→ **Required action**: Copy the text below on the Dublin Molecular Medicine Centre from "- A network" up to and including "established in 2008.", swapping "established" for "founded".

→ **Exercise text**:
========================================================================

= Dublin Molecular Medicine Centre =

Irish charity

Dublin Molecular Medicine Centre (DMMC) was a charity set up in 2002, to create critical mass in molecular medicine research in Dublin, Ireland. Funding was provided by the Higher Education Authority.

==Resources==
The academic resources supporting the teaching hospitals include:
- UCD Conway Institute of Biomolecular & Biomedical Research which is organised into 3 interactive multi-disciplinary centres : synthesis and chemical biology; integrative biology and molecular medicine.
- RCSI Research Institute whose portfolio included cellular neuroscience, molecular research, advanced drug delivery, proteomics and pharmacy.
- TCD Institute of Molecular Medicine focuses on cancer (prostate, haematological, esophageal, cervical, thoracic), infection and immunity (tuberculosis); genomic research into inflammatory disease, molecular histopathology, cell signalling, neuropsychiatric genetics and nutrigenomics.

==New Clinical Research Centre==
DMMC secured funding from the Wellcome Trust for a major clinical research centre to be led by Professor Dermot P. Kelleher for Dublin comprising two elements:
- A new research centre at St. James's Hospital, Dublin.
- A network of new clinical research facilities linking the proposed new centre to existing centres at Beaumont Hospital, Dublin, St. Vincent’s University Hospital Dublin and Mater Misericordiae University Hospital

==Successor==
Dublin Molecular Medicine Centre evolved to become Molecular Medicine Ireland which was established in 2008.

========================================================================

→ **Extracted entries**:
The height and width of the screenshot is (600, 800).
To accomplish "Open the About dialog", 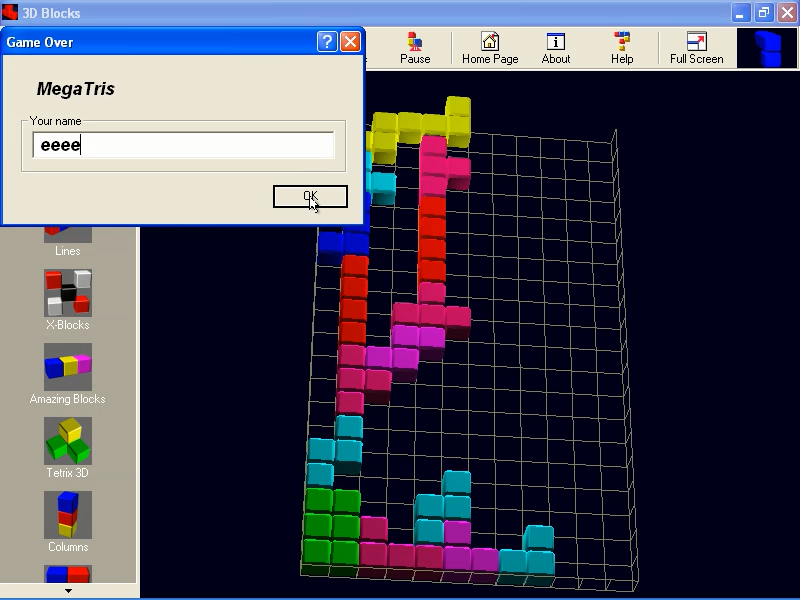I will click(555, 47).
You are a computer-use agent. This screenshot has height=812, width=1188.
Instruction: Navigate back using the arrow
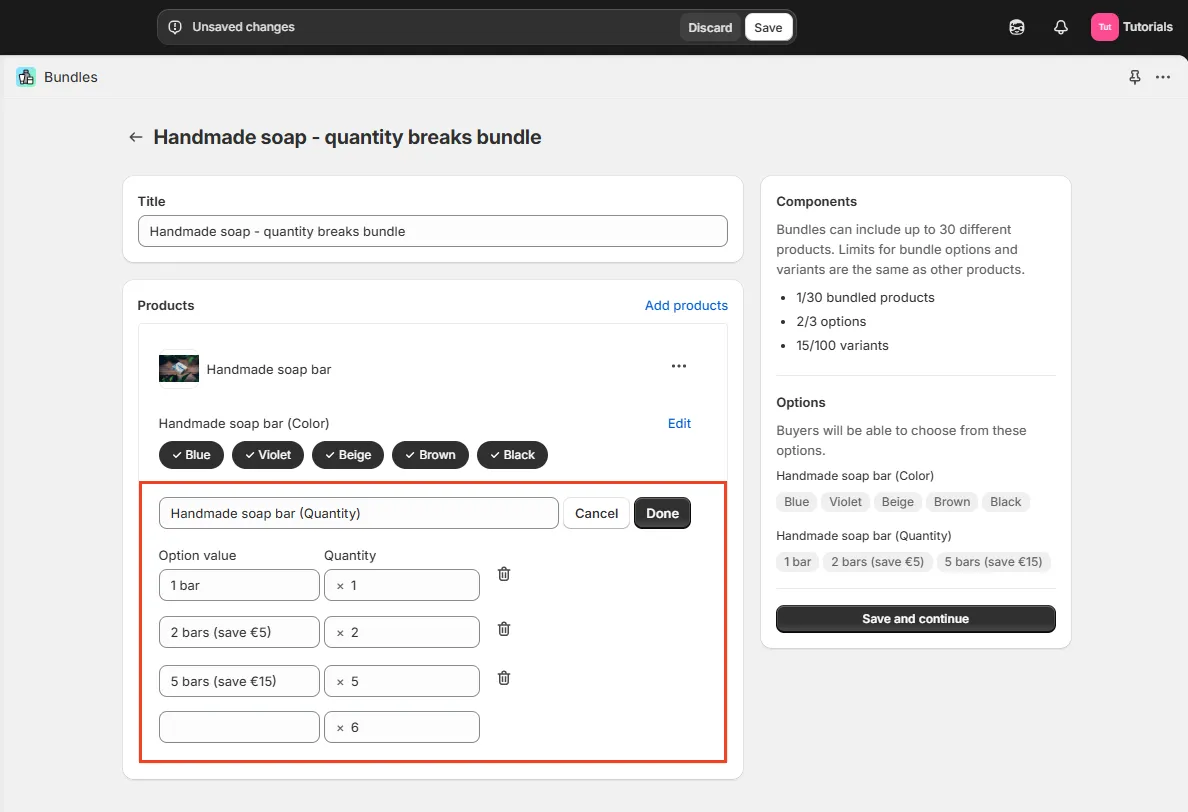(x=135, y=137)
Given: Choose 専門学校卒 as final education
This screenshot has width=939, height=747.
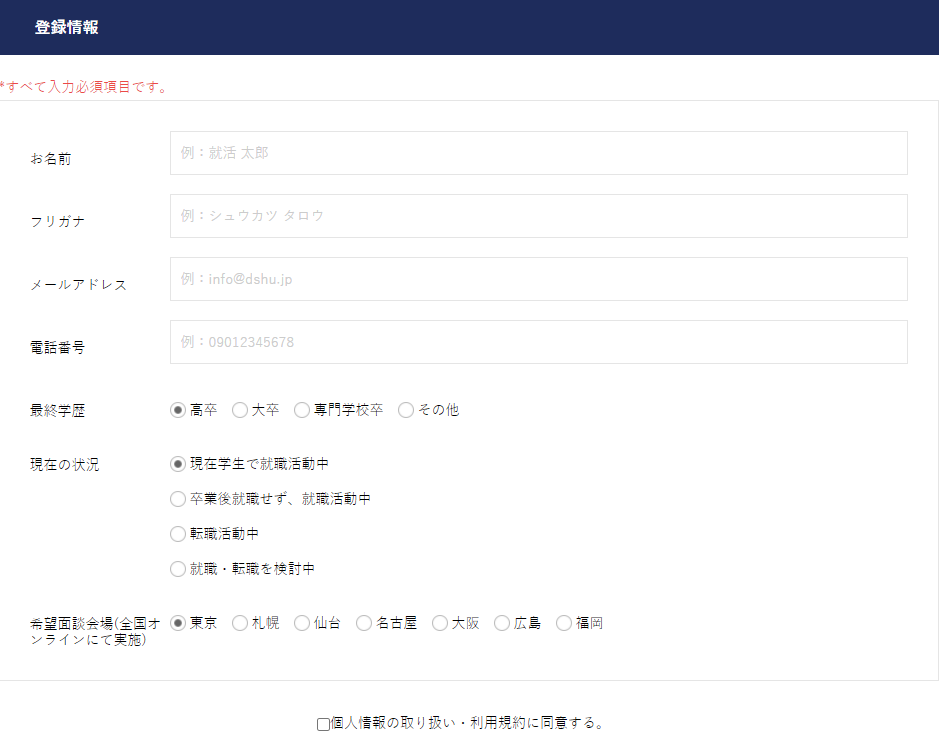Looking at the screenshot, I should 302,410.
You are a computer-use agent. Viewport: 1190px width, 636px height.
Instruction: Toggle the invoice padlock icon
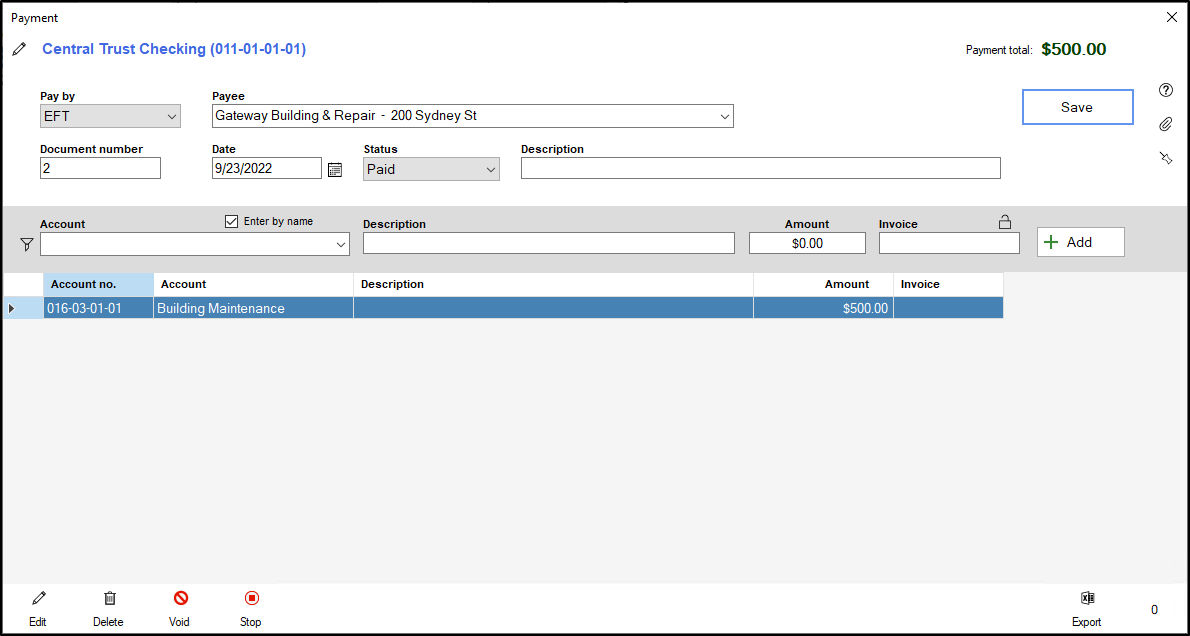pos(1005,222)
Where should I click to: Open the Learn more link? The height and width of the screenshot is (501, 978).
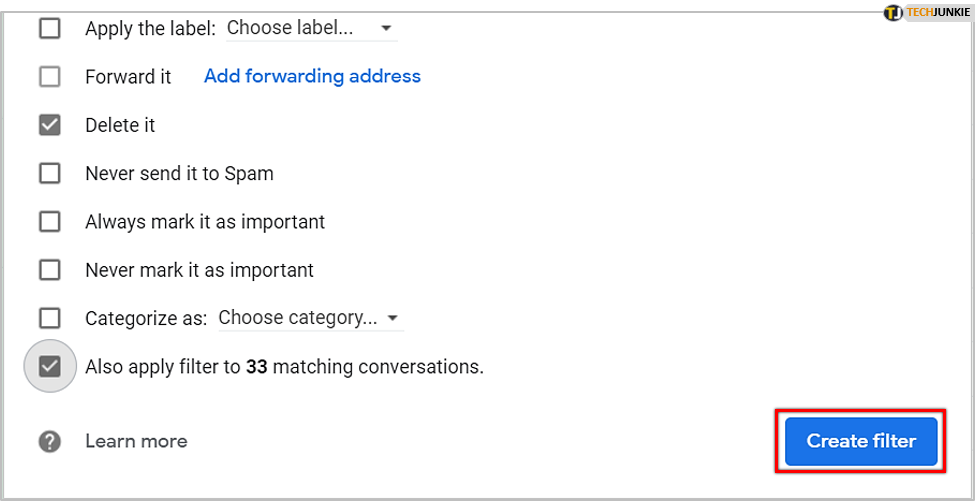pyautogui.click(x=136, y=441)
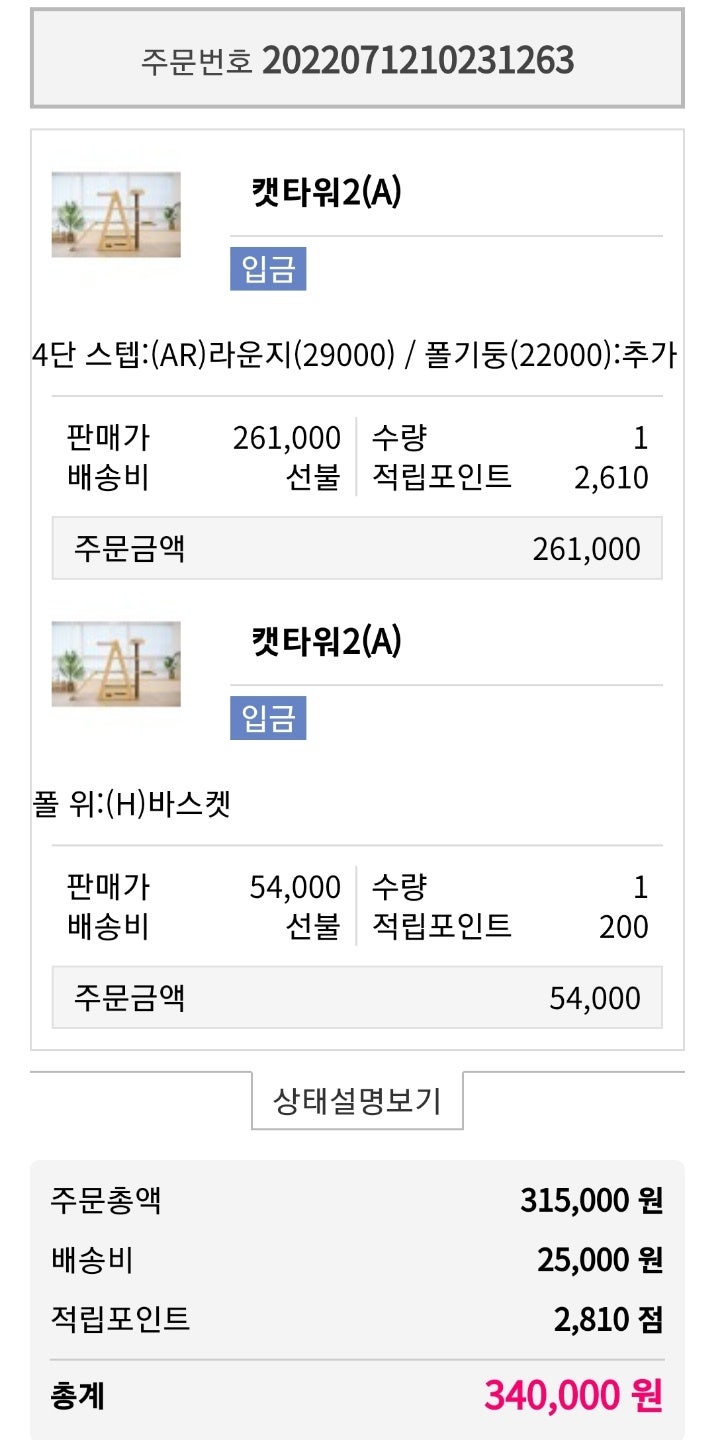The image size is (705, 1440).
Task: Click the second 입금 status badge
Action: pyautogui.click(x=268, y=718)
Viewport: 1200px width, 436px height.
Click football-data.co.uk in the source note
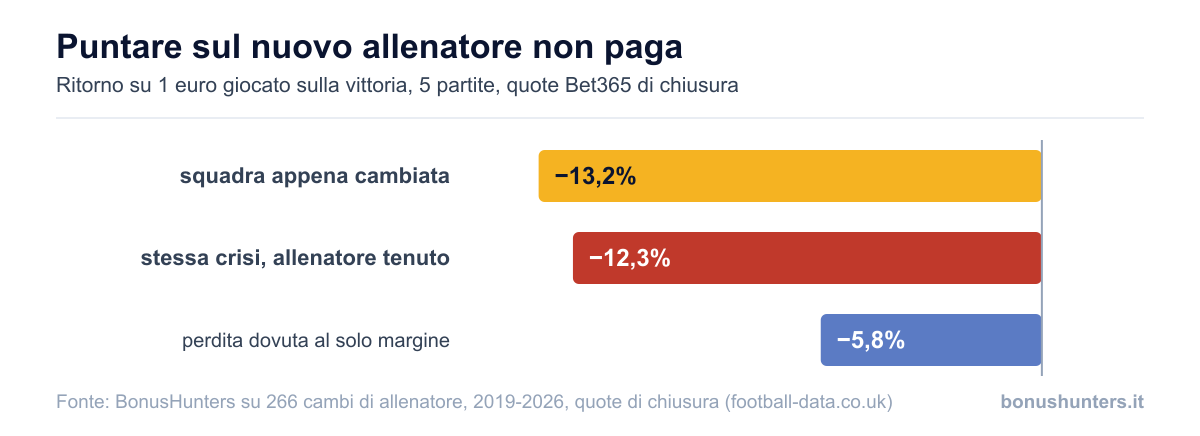point(808,402)
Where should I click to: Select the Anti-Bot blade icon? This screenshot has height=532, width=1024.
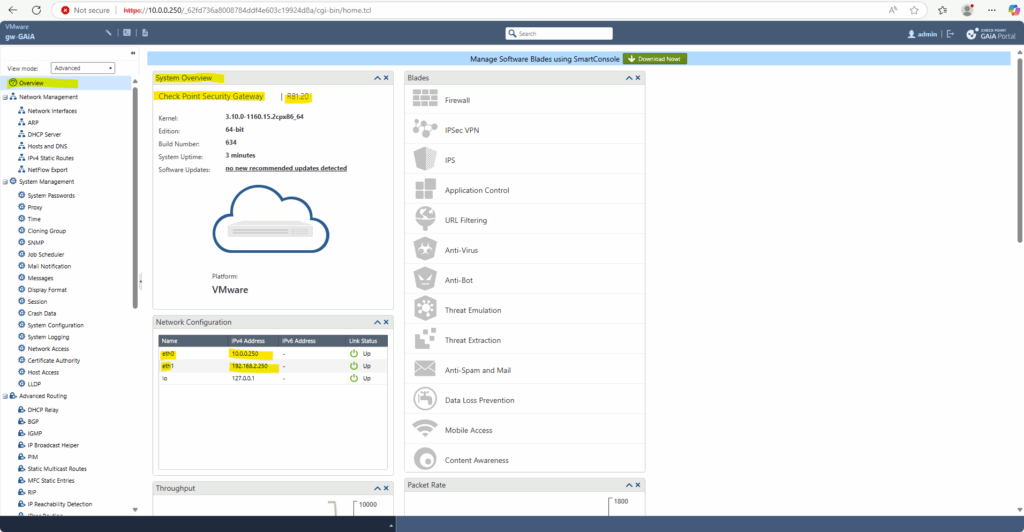(425, 279)
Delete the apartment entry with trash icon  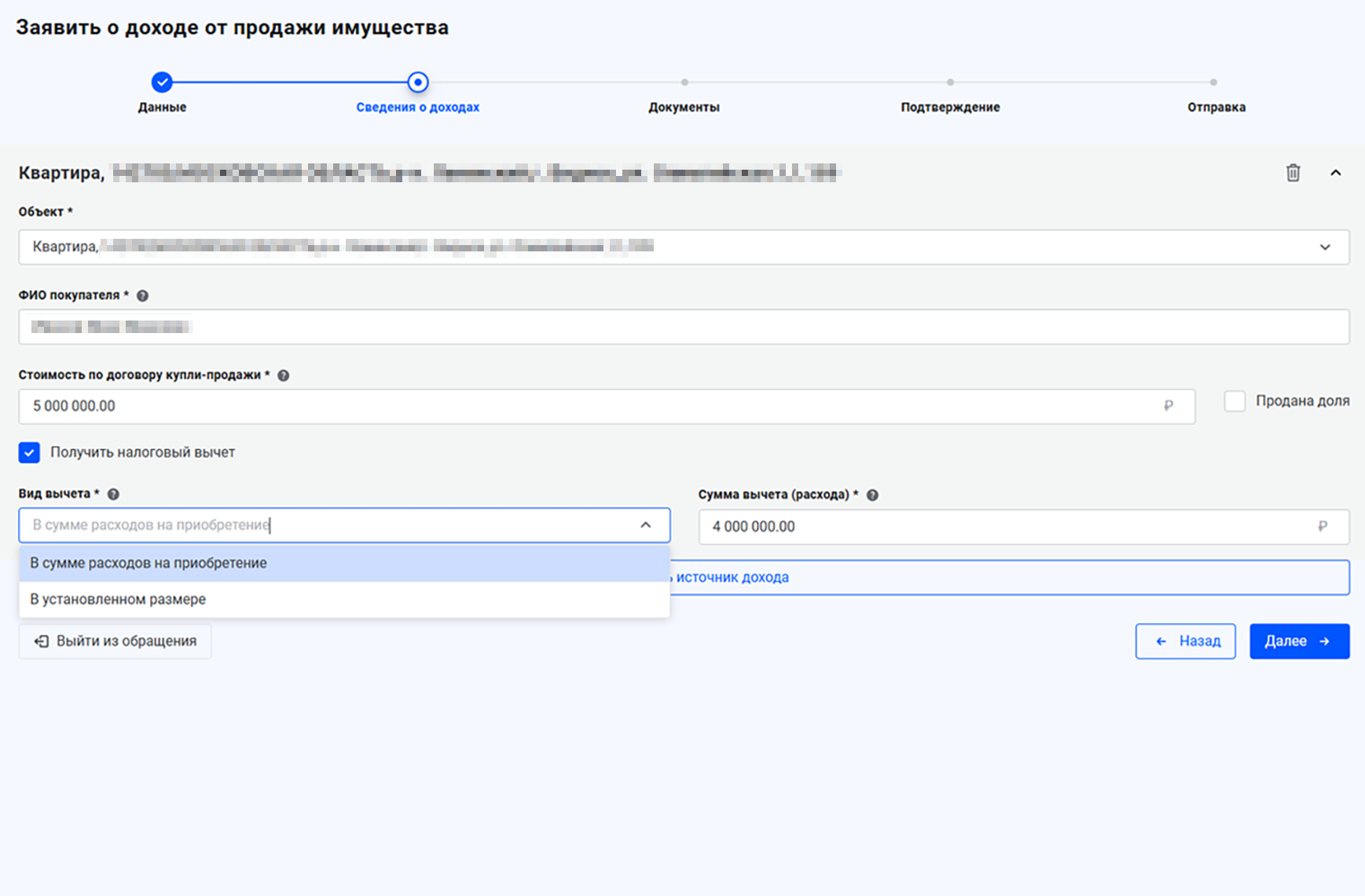[1292, 172]
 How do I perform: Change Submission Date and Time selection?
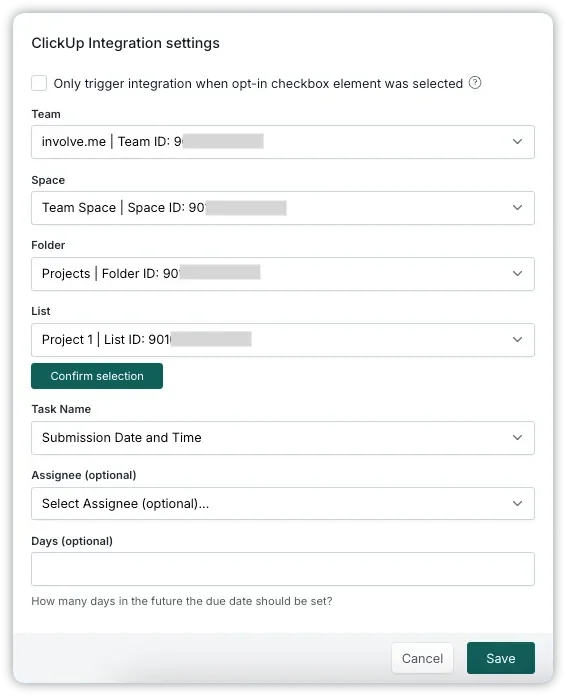coord(283,438)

========================================================================

→ **Answer section**:
- A network of new clinical research facilities linking the proposed new centre to existing centres at Beaumont Hospital, Dublin, St. Vincent’s University Hospital Dublin and Mater Misericordiae University Hospital

==Successor==
Dublin Molecular Medicine Centre evolved to become Molecular Medicine Ireland which was founded in 2008.